Timing is everything when it comes to mulch. In general, mulch applied in early spring prevents soil from warming, restricting early-season plant growth. The exception is plastic mulch, applied in early spring on a vegetable garden prior to planting: It will raise the soil temperature to give seeds a healthy early start. (You can leave it in place for heat-loving vegetables like tomatoes, peppers, and eggplants, but because plastic isn’t permeable, ensure that these plants receive enough water.) Cover the area around trees, shrubs, and perennials with an organic mulch when the soil warms and dries out, which could mean waiting until June or July, depending on location. Cool-weather crops like greens, broccoli, and cauliflower do better with soil-cooling organic mulches applied at the time of planting at least an inch away from plant stems to prevent rot problems.
DO consider organic materials on your property that can be converted to mulch.
Give your wallet a break with the mulch-to-be goldmine on your property. If trees are plentiful, shred fallen leaves with a lawn mower and add to your veggie patch in the fall. Growth-inhibiting chemicals in leaves known to stunt young plants and seedlings will have plenty of time to break down in time for spring planting. Or pile fallen leaves in an area of the yard, protected from wind, where they can decompose to form leaf mold. It takes six to 12 months to break down, but the result yields an excellent soil conditioner for mulching the garden. Grass clippings, as long as they haven’t been treated with herbicide or any other toxic substance, are another good choice. Give them a day or two to dry out before mulching around plants.

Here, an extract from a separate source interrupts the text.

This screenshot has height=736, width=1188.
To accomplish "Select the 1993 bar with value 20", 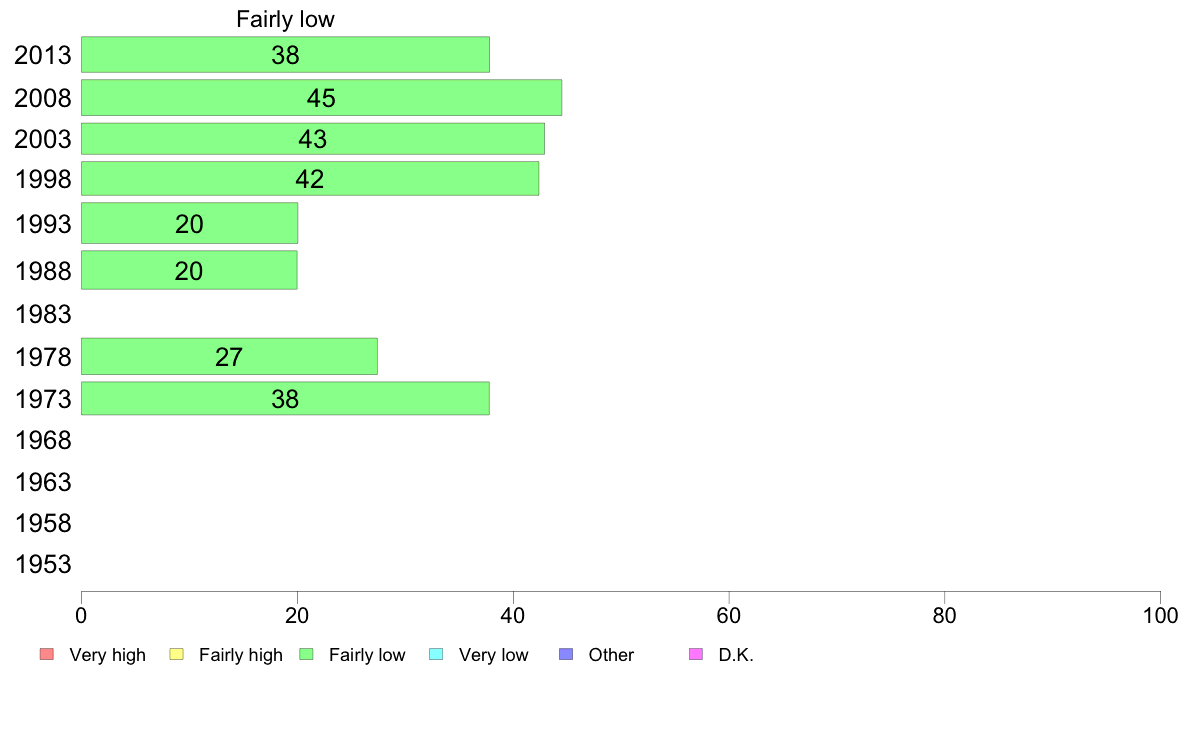I will pyautogui.click(x=189, y=223).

DON’T volcano mulch around trees.
Volcano mulching—when woodchip mulch is piled high, tight, and thick around tree trunks so that it resembles the shape of a volcano—is a common but unfortunately destructive practice that prevents water and oxygen from reaching the roots. What’s more, as hardwood mulch begins to breakdown and decompose, the temperature in the mulch rises, subjecting the tree trunk to damaging temperatures. The result is a tree that may become unable to transport water and nutrients. When landscaping around trees, two to three inches of woodchip mulch—not touching the tree trunk and distributed out to the drip line (the area directly below the outer circumference of branches)—is enough to keep roots cool and conserve moisture.

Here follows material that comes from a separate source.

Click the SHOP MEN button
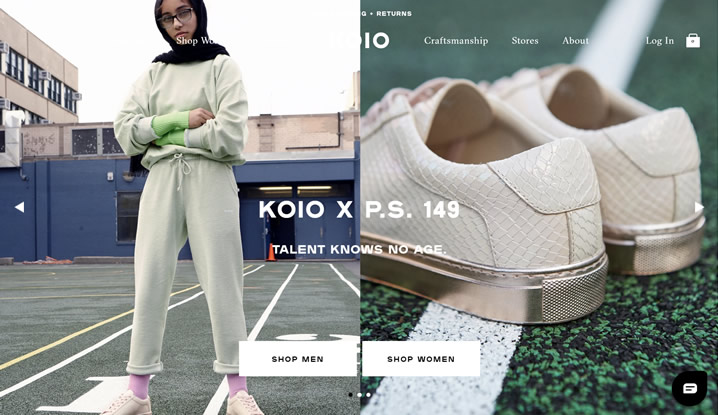 (298, 359)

DO consider the health and well-being of your pets.
Most mulches are very safe for our four-legged friends. In fact, many dogs, and even some cats, may nibble on a wood chip or two with no adverse effects. The American Veterinary Medical Association (AVMA) advises homeowners to avoid cocoa bean mulch, also called cocoa hulls, due to its toxicity to dogs and cats. Like chocolate, another pet poison, they contain caffeine and theobromine, which can cause heart problems and gastrointestinal issues. Ingesting too much of any mulch will likely result in vomiting and diarrhea. Chunky mulches like woodchips or rocks can cause life-threatening bowel obstructions.
DON’T mulch with rocks.
Yes, they’re abundant and pretty, but rocks offer no benefits to your soil and can do more harm than good in your garden. Rocks heat up quickly in the sun and hold onto heat, which in turn can raise soil temperature, resulting in stressed, thirsty plants. Windblown weed seeds also nestle among the rocks and root in all the nooks and crannies, making weeding even more of a chore. Especially avoid rocks around common foundation plants like azalea, hydrangea, and yews; these plants thrive in acidic soils (those with a pH level below seven), and rock mulch elevates soil pH, making an acidic soil more alkaline. Opt for an organic mulch instead and collect those stones for a rock or cactus garden, where they belong.